Simultaneously, soon after the publication of Tarana-e-Hind (Song of India) in 1905, of the sare-jahaan-se-achcha hai-hindustan-hamaraa fame, Iqbal was sponsored by British authorities for ‘modern’ studies in Europe in 1906. In England Allama Iqbal joined with Major Syed Hassan Bilgrami, ex-Indian Medical Service, to form and promote the Muslim League in England, in 1908.

The mechanics of divide et impera

Major Syed Ali Bilgrami wrote the text for Simla deputation, headed by the Sir Sultan Muhammad (the Aga Khan), who with seventy ‘representatives’ of the Muslim community, asked the Viceroy for elections along communal lines.

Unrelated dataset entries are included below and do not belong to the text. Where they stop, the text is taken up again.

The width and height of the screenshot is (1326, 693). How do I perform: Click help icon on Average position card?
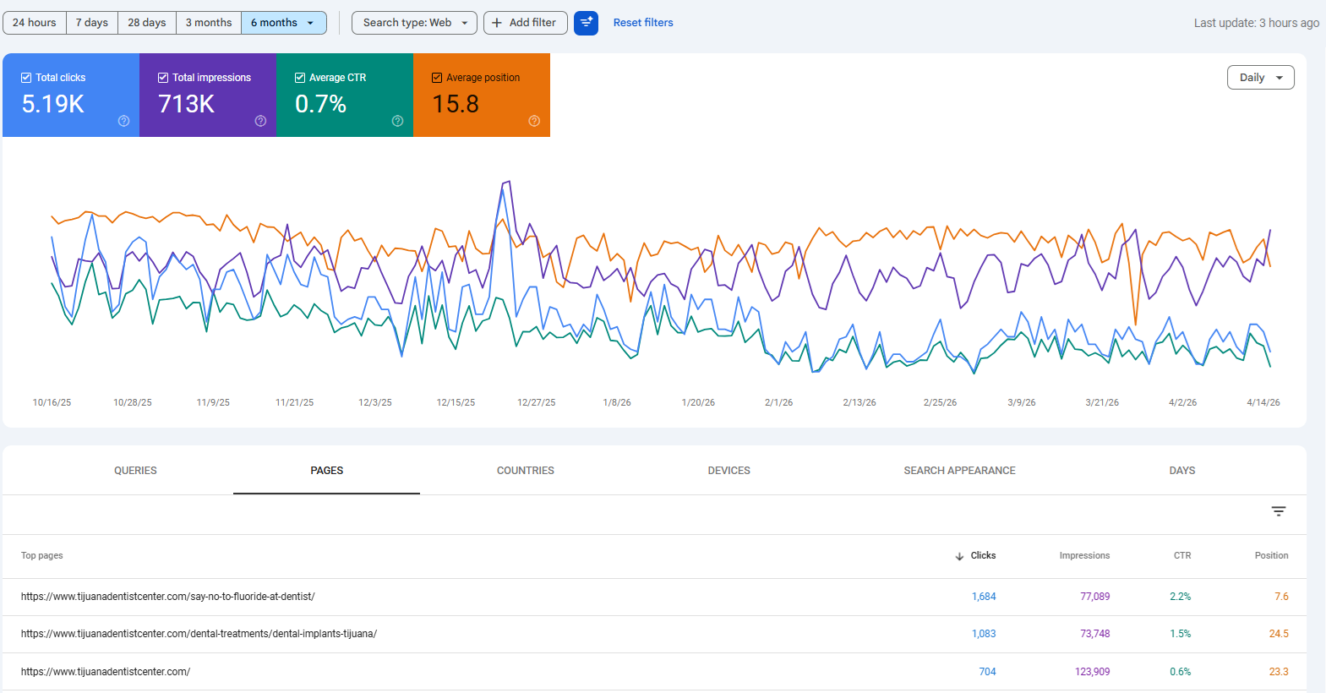tap(534, 121)
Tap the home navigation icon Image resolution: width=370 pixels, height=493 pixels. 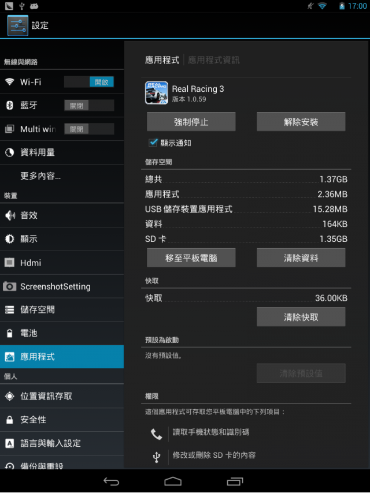pyautogui.click(x=173, y=481)
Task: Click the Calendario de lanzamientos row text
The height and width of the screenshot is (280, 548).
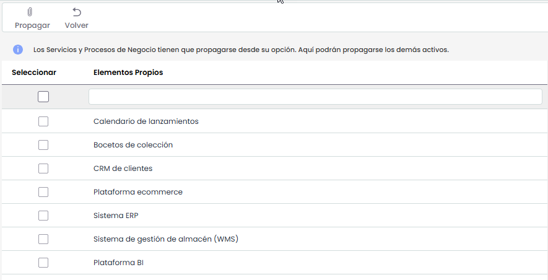Action: pos(146,121)
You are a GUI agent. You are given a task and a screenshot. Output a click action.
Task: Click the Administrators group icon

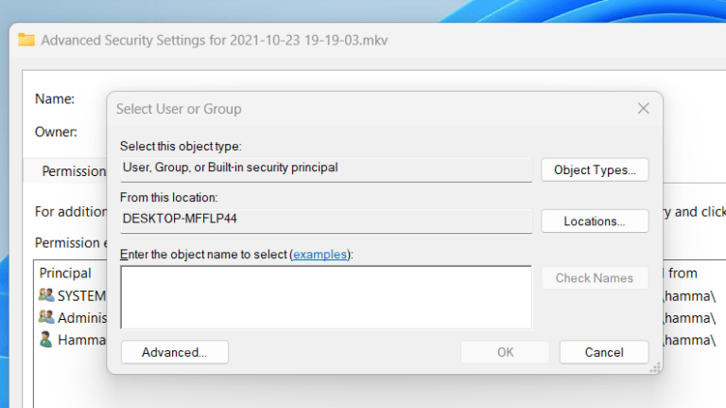point(46,317)
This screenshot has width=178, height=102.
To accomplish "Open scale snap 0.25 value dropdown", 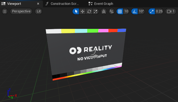I will click(x=159, y=11).
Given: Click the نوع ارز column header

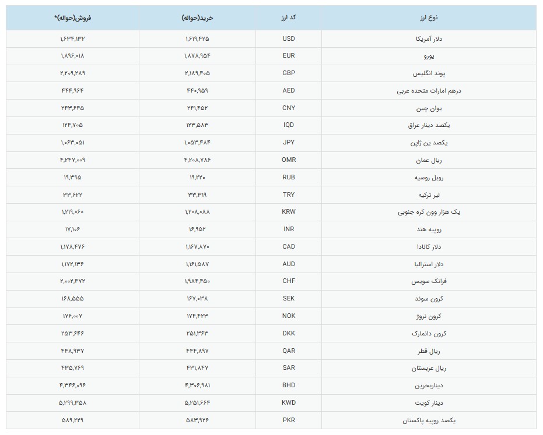Looking at the screenshot, I should 429,17.
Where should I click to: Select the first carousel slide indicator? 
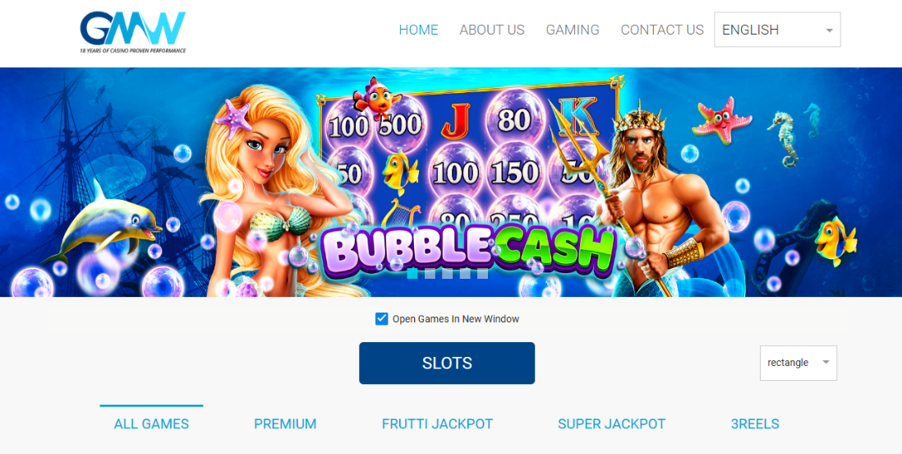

The immediate cause for the Simla deputation was the matter of language. Soon after 1857, at Benares in 1867, with the expanding role of the State, a case for using Devnagari script was made. This issue simmered and in 1900, the Urdu-Nagri Resolution was notified by Sir Anthony Macdonald, Lieutenant-Governor, United Provinces, in April 1900 giving parity to Hindi as a official-language along with Urdu in UP. Muslim paranoia was watered and nurtured by the British.

By creating claims and supporting counter-claims, responding to alternate parties, the British administration created frenzy around a simple administrative issue. Pakistani historians to this day see this as “the machination of Dr. Feelan, District Inspector of Schools and Anthony Mac Donald, then Collector of Muzaffarpur, the two bitterest antagonists of Urdu”.

Major Syed Ali Bilgrami wrote the Simla address - presented to the Viceroy on October 1st, 1906, calling for separate electorates. (Image source and courtesy - storyofpakistan.com).

Major Syed Ali Bilgrami wrote the Simla address - presented to the Viceroy on October 1st, 1906, calling for communal electorates. (Image source and courtesy - storyofpakistan.com).

The rest of the story, most of us know.

Behind the man

Major Syed Hassan Bilgrami, an academic from Lucknow, was also from the same family as Sayyed Ali Bilgrami. Sayyed Ali Bilgrami was selected for employment by Salar Jung, one of the nobles in Nizam’s kingdom.

Syed Ali Bilgrami (Image source and courtesy - themuslims.in).

Syed Ali Bilgrami (Image source and courtesy - themuslims.in).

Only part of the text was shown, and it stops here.